> [WHAT THE TASK ASKS]: Look for "will" in every line of the listing. Copy the lines that have it.

§ §

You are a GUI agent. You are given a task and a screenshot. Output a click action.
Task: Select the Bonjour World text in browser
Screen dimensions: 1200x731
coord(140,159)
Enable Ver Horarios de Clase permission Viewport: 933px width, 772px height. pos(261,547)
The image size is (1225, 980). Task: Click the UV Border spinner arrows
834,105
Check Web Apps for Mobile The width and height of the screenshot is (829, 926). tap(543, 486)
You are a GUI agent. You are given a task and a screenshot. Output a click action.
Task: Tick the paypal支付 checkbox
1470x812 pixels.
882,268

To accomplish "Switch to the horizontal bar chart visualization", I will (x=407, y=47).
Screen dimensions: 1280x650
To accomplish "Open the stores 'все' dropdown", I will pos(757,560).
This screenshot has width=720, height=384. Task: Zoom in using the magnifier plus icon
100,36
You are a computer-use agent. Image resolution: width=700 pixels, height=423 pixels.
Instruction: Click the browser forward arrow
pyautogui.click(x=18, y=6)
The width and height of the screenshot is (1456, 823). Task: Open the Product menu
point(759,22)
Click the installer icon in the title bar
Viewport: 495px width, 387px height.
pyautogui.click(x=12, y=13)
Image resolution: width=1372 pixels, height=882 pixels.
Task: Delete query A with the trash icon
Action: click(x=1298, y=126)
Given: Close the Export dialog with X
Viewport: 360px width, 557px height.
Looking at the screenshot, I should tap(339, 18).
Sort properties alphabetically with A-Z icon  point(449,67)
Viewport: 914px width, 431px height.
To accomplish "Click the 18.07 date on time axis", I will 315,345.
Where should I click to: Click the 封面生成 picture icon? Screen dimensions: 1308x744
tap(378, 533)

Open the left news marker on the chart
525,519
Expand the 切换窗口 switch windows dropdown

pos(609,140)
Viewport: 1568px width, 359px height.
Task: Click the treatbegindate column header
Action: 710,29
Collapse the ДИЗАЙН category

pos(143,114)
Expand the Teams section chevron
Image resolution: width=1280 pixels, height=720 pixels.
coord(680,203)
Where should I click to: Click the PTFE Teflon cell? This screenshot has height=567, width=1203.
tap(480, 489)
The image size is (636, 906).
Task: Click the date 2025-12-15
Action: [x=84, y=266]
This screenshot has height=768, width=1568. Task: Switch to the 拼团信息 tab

§ §

> [TASK RESULT]:
To accomplish "Switch to the horizontal bar chart visualization", I will (x=407, y=47).
To accomplish "Open the stores 'все' dropdown", I will pos(757,560).
To accomplish "Click the 18.07 date on time axis", I will 315,345.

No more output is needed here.